Mega2VCF | R Documentation |
Generate a VCF file from the specified Mega2 SQLite database. The file is named "prefix".vcf If the markers argument is.null(), the entire envir$markers set is used, otherwise markers argument MUST be rows of the markers (envir$markers) data frame. In addition, several other files are generated to hold additional database information: "prefix".fam, "prefix".freq, "prefix".map, "prefix".phe, and "prefix".pen, which contain the pedigree, allele frequency, marker genetic and physical map position, member phenotype and phenotype penetrance data.
Mega2VCF(
prefix,
markers = NULL,
mapno = 0,
alleleOrder = "default",
envir = ENV
)
prefix |
prefix of output files including the VCF file (see Description section above). This prefix can include a path. |
markers |
markers selected to be in the VCF output file |
mapno |
specify which map index to use for genetic distances. The function |
alleleOrder |
how to order alleles in VCF file. 'default' is Mega2order, 'minor' is minor allele freq first, 'major' is major allele freq first, and 'name' is ascending ascii character order of allele name. |
envir |
'environment' containing SQLite database and other globals |
None
This code in this package illustrates how to extract the various kinds of data in the Mega2 data frames to use for further processing. Some of the data internal representations are a bit quirky but the code "explains" it all.

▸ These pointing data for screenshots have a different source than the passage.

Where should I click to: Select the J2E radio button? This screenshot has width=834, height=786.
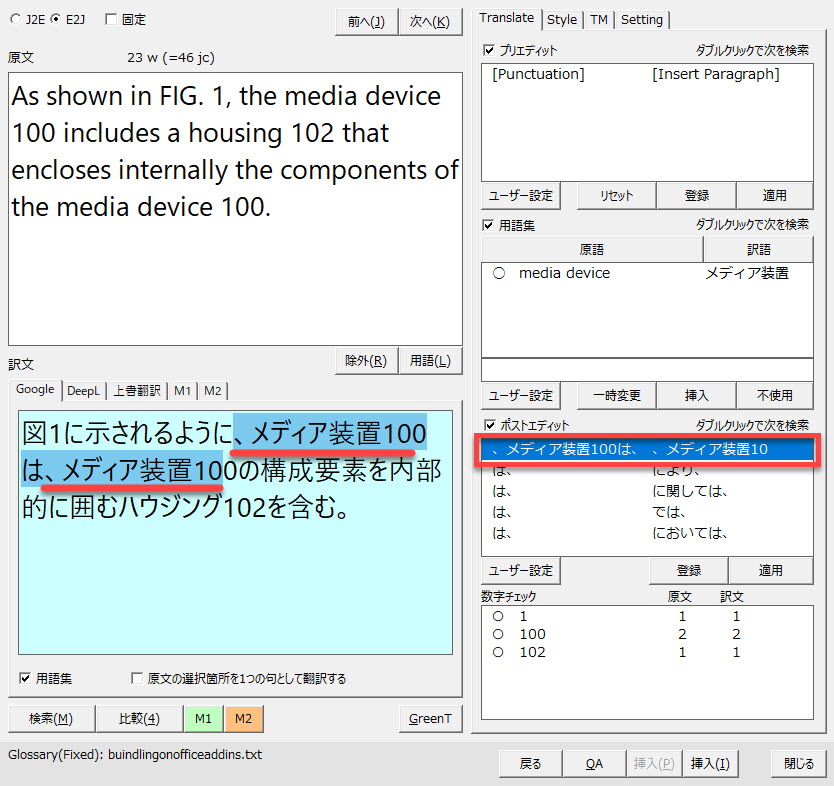click(14, 20)
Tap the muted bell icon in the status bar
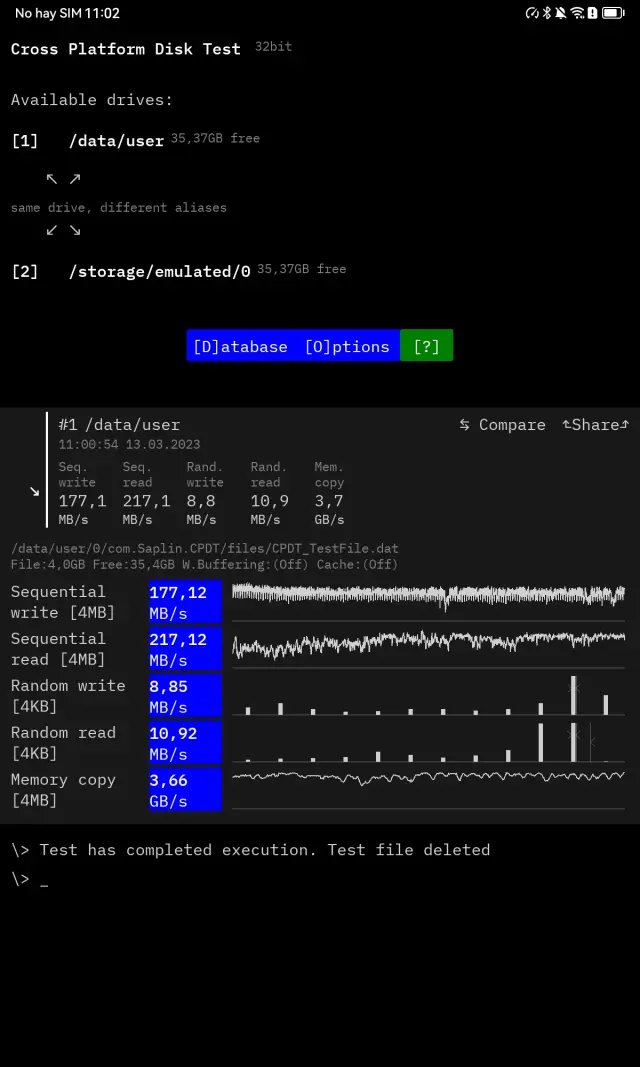The image size is (640, 1067). [561, 13]
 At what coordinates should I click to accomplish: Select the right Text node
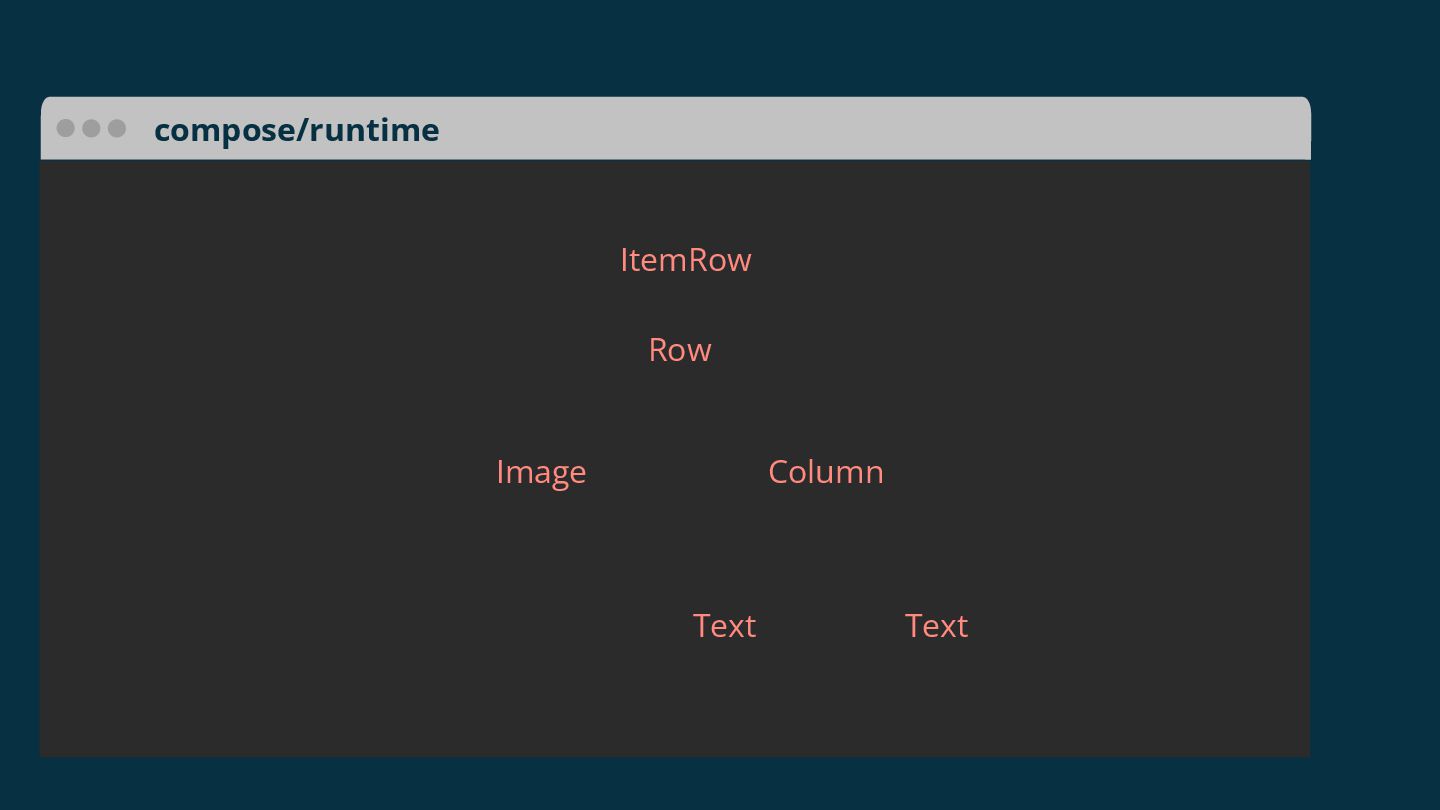coord(936,626)
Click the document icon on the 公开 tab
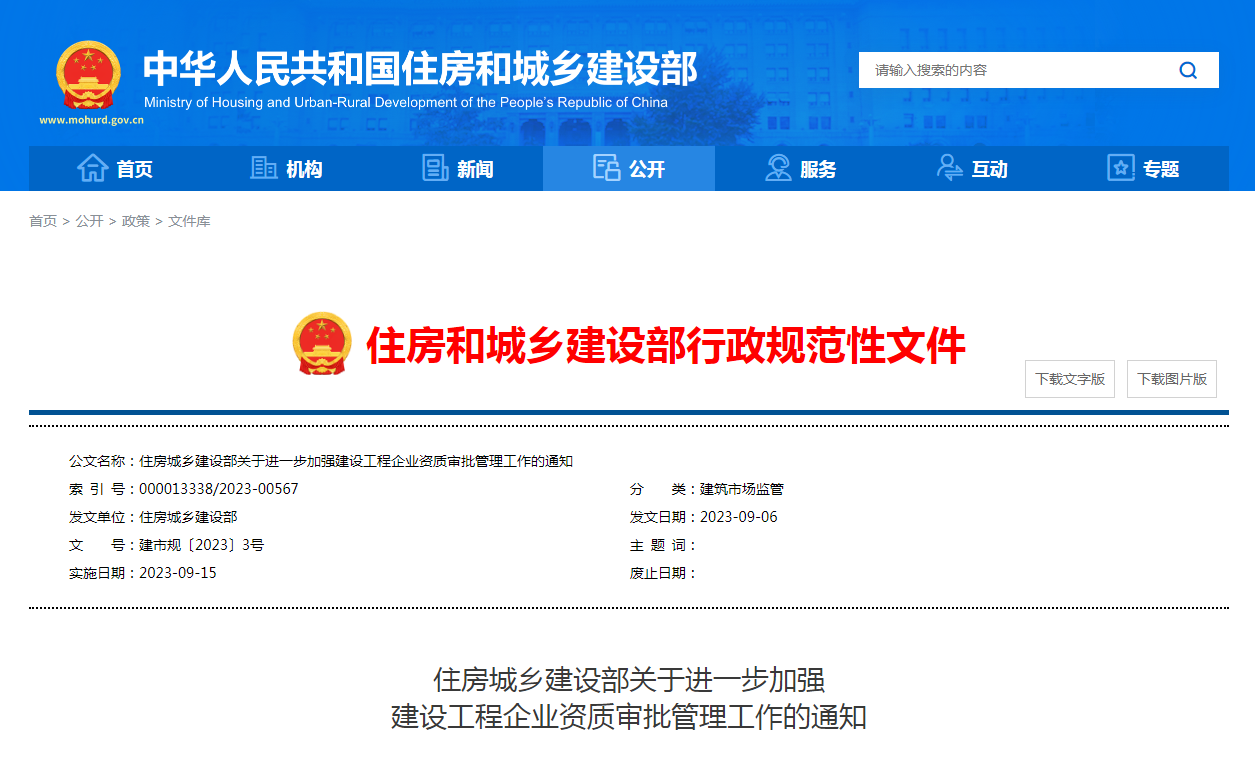 tap(607, 169)
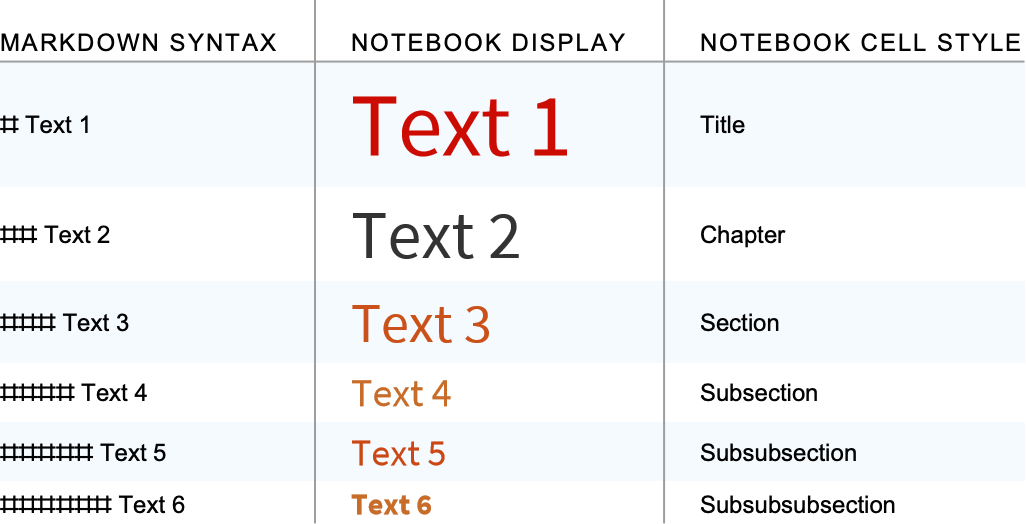1026x524 pixels.
Task: Select the large red Text 1 title
Action: (459, 126)
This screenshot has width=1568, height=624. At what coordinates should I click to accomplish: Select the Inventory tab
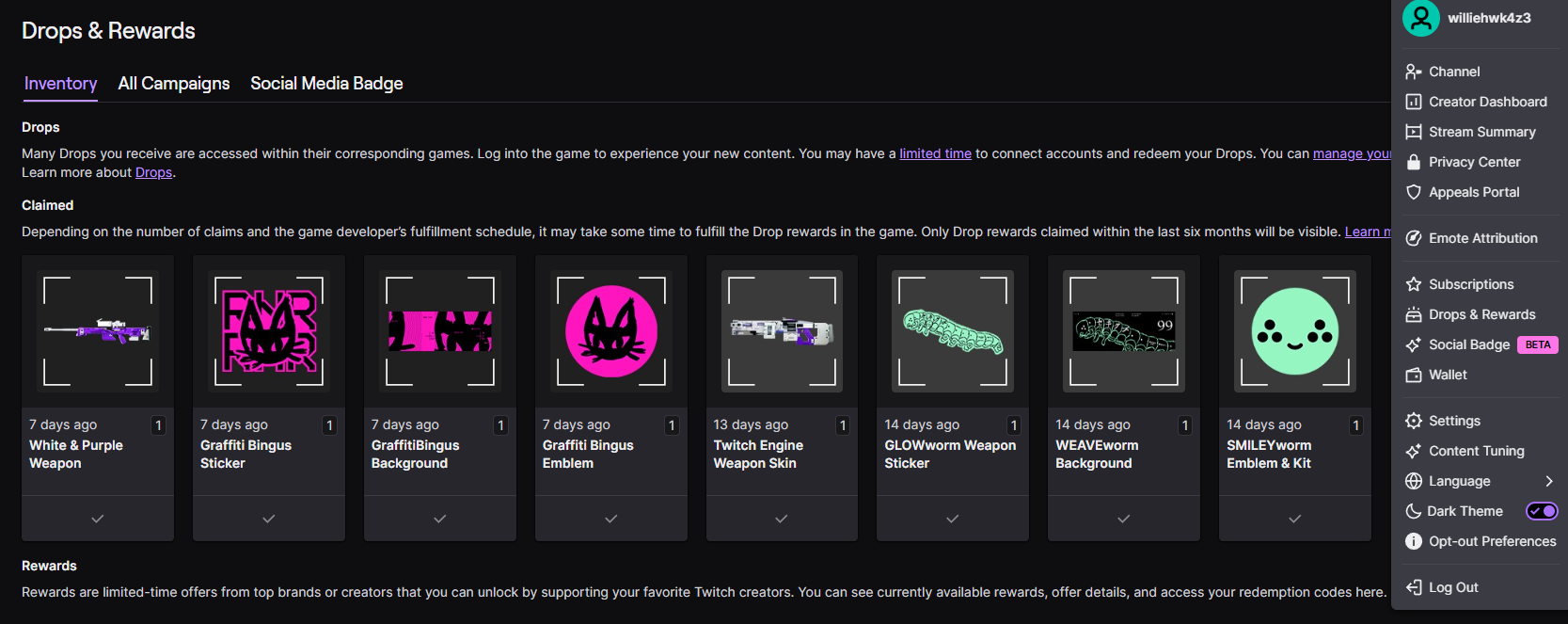pyautogui.click(x=60, y=84)
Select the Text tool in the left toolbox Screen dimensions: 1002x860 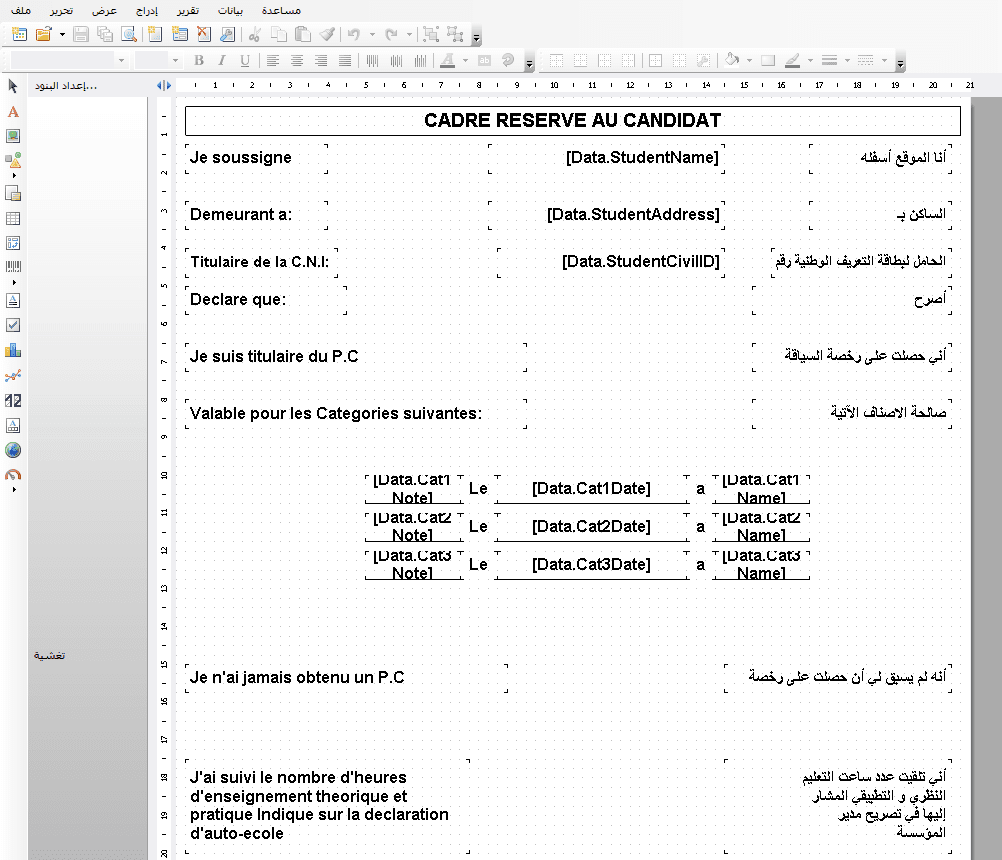tap(13, 112)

db = system.file("exdata", "seqsimm.db", package="Mega2R")
ENV = read.Mega2DB(db)
vcfdir = file.path(where_mega2rtutorial_data(), "vcfr")
if (!dir.exists(vcfdir)) dir.create(vcfdir)
vcffile = file.path(where_mega2rtutorial_data(), "vcfr", "vcf.01")
Mega2VCF(vcffile, ENV$markers[ENV$markers$chromosome == 1, ][1:10,], envir = ENV)
list.files(vcfdir)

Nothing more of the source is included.